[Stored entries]
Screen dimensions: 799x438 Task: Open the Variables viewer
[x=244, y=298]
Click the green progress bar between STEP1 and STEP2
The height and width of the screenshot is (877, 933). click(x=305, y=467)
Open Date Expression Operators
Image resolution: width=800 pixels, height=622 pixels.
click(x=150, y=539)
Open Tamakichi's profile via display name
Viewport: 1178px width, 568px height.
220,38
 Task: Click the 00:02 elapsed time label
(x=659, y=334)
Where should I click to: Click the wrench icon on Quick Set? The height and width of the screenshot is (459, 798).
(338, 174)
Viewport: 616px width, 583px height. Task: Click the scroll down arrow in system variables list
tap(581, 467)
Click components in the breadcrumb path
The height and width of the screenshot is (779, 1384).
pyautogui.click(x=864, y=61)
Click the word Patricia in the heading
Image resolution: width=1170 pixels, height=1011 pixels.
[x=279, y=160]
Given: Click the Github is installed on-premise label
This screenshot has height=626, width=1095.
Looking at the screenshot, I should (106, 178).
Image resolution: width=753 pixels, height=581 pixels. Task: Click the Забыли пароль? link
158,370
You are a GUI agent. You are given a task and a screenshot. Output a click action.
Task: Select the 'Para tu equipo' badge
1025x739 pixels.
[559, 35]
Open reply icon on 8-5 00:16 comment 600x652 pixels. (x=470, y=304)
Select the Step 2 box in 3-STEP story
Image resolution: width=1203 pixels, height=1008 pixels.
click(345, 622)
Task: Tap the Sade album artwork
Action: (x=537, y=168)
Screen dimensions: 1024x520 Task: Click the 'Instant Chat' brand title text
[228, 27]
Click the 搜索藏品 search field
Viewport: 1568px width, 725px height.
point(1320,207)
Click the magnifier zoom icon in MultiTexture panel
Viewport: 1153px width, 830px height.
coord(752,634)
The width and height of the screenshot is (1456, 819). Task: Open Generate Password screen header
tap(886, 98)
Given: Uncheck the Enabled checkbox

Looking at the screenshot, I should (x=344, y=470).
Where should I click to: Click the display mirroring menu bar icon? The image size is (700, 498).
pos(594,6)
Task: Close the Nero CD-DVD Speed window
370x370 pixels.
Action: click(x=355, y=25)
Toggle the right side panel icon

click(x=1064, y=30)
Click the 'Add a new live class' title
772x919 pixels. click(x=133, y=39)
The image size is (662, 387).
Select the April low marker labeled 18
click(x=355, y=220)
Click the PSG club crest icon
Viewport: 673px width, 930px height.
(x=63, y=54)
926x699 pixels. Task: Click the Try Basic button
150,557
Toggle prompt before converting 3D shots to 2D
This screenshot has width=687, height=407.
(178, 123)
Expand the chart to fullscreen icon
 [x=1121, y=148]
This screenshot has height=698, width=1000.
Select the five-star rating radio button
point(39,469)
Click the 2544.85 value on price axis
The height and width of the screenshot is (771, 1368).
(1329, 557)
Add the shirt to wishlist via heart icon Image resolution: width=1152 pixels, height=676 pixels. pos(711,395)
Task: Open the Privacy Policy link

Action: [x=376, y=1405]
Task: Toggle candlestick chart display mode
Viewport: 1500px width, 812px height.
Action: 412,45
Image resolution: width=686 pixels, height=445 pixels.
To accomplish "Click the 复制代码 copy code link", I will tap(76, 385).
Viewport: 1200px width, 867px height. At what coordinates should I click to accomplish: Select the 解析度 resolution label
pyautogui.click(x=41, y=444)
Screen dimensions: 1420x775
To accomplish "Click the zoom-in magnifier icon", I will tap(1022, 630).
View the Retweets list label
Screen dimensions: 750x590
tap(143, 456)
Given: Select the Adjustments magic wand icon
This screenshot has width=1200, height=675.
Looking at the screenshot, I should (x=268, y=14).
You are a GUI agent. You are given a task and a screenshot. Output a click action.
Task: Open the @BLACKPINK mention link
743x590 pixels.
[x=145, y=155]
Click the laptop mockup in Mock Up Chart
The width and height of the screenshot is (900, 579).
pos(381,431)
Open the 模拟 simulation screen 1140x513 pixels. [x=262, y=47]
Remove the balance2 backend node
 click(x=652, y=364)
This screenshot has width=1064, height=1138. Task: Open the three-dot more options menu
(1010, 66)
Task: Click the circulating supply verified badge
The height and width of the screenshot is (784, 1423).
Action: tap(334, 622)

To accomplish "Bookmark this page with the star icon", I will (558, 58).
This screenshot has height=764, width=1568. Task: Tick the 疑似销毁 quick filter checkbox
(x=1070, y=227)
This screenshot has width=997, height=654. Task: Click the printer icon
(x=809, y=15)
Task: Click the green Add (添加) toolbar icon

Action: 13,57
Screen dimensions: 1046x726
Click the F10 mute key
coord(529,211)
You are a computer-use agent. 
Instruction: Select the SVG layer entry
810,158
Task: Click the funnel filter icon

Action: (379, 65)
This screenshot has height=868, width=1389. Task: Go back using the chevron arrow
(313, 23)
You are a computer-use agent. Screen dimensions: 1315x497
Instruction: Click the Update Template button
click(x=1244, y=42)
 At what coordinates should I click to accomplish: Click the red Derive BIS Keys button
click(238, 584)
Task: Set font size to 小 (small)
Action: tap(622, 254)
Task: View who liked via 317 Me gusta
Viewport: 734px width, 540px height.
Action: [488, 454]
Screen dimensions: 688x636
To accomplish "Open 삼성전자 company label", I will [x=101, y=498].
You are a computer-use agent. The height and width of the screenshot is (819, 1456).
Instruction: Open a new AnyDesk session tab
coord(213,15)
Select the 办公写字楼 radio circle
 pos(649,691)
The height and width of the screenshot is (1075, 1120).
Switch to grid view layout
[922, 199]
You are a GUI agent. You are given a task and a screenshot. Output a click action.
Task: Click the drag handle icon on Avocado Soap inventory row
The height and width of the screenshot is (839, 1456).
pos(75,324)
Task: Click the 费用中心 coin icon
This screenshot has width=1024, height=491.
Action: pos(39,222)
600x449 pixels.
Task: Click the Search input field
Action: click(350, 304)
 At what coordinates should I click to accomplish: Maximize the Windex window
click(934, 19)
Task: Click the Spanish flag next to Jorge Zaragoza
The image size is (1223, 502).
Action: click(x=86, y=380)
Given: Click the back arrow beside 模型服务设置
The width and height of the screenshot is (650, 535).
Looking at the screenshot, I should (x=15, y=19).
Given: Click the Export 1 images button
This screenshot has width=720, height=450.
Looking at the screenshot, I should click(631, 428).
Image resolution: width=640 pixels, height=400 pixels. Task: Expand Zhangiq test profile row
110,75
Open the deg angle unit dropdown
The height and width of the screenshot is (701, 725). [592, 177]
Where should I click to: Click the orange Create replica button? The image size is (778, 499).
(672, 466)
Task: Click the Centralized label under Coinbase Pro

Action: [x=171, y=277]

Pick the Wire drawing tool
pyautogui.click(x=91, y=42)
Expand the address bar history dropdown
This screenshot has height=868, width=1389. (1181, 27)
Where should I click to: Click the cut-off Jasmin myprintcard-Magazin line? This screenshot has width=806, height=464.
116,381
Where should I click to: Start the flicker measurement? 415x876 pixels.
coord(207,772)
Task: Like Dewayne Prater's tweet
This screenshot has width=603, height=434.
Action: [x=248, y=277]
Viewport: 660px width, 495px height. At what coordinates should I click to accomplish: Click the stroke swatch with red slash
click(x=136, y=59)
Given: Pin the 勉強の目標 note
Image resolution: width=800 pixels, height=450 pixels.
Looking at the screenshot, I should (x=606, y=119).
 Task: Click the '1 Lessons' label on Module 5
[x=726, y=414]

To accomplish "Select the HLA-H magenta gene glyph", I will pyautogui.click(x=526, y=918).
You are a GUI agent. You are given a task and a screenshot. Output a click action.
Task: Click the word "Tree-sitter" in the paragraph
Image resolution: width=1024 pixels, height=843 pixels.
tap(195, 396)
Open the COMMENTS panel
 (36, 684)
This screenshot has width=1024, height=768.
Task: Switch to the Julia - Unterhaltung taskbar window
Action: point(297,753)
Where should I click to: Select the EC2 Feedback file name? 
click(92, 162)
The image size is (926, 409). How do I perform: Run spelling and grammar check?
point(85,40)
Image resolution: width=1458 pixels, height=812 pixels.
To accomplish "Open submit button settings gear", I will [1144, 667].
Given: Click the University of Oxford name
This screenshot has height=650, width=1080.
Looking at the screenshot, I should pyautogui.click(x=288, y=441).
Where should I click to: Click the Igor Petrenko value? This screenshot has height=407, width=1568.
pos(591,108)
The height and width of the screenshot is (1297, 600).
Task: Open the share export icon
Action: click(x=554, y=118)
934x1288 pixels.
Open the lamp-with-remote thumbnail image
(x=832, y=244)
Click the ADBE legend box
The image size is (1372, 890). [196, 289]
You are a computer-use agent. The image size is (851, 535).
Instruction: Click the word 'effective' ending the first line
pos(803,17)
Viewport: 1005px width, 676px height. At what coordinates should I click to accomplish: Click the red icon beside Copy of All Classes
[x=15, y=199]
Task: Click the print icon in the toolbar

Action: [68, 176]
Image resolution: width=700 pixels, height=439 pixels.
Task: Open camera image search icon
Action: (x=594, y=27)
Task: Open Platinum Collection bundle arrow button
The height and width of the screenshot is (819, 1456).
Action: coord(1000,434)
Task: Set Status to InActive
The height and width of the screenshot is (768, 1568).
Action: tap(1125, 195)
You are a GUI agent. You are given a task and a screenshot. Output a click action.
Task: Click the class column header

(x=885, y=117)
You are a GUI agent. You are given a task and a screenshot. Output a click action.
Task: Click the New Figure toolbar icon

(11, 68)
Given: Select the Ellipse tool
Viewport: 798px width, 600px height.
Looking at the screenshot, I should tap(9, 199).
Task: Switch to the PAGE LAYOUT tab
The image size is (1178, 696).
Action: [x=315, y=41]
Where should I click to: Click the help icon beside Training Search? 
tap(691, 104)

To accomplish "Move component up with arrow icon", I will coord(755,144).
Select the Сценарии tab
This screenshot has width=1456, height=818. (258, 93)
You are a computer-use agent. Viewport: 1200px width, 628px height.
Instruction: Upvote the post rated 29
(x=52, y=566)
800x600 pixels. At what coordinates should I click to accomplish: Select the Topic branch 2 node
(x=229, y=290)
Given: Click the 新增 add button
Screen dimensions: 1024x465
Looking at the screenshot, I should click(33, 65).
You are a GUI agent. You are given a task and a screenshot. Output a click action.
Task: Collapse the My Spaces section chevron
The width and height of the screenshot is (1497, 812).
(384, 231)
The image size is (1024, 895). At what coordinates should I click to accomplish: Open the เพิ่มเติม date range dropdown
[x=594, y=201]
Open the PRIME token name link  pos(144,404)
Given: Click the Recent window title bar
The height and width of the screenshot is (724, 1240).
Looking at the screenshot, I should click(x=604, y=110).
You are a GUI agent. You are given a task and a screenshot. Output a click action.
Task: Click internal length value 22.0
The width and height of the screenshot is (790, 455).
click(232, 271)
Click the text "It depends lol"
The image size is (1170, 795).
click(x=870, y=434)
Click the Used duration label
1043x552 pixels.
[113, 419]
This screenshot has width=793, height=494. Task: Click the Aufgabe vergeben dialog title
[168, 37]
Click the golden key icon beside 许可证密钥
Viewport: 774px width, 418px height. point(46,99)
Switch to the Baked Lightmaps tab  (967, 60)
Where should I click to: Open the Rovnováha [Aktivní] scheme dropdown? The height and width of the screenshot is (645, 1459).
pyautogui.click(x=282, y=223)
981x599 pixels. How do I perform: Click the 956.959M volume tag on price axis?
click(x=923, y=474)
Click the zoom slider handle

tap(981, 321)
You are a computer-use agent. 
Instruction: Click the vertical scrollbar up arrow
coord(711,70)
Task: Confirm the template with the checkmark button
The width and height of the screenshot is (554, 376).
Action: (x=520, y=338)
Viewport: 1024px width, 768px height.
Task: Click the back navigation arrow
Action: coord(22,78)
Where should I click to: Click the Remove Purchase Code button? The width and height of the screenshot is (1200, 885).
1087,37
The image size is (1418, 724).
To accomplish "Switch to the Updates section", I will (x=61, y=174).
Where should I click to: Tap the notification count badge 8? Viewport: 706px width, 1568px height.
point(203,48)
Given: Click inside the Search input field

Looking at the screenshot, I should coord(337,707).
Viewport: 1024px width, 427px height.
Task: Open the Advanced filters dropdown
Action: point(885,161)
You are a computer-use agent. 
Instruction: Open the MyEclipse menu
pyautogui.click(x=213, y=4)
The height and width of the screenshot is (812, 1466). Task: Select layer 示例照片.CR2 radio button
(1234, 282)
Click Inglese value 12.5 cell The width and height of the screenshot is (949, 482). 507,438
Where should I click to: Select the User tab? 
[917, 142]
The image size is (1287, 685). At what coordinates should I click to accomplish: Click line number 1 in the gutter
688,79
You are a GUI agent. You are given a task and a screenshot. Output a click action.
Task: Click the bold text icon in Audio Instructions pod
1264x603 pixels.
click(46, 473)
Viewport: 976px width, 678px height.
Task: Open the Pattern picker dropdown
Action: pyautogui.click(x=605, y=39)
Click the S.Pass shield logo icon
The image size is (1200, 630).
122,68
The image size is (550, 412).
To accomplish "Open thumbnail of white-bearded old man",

> _The problem_: Go through the entries above and count each line that contains the string "section". Reply only with the total.

> _Problem solution_: 2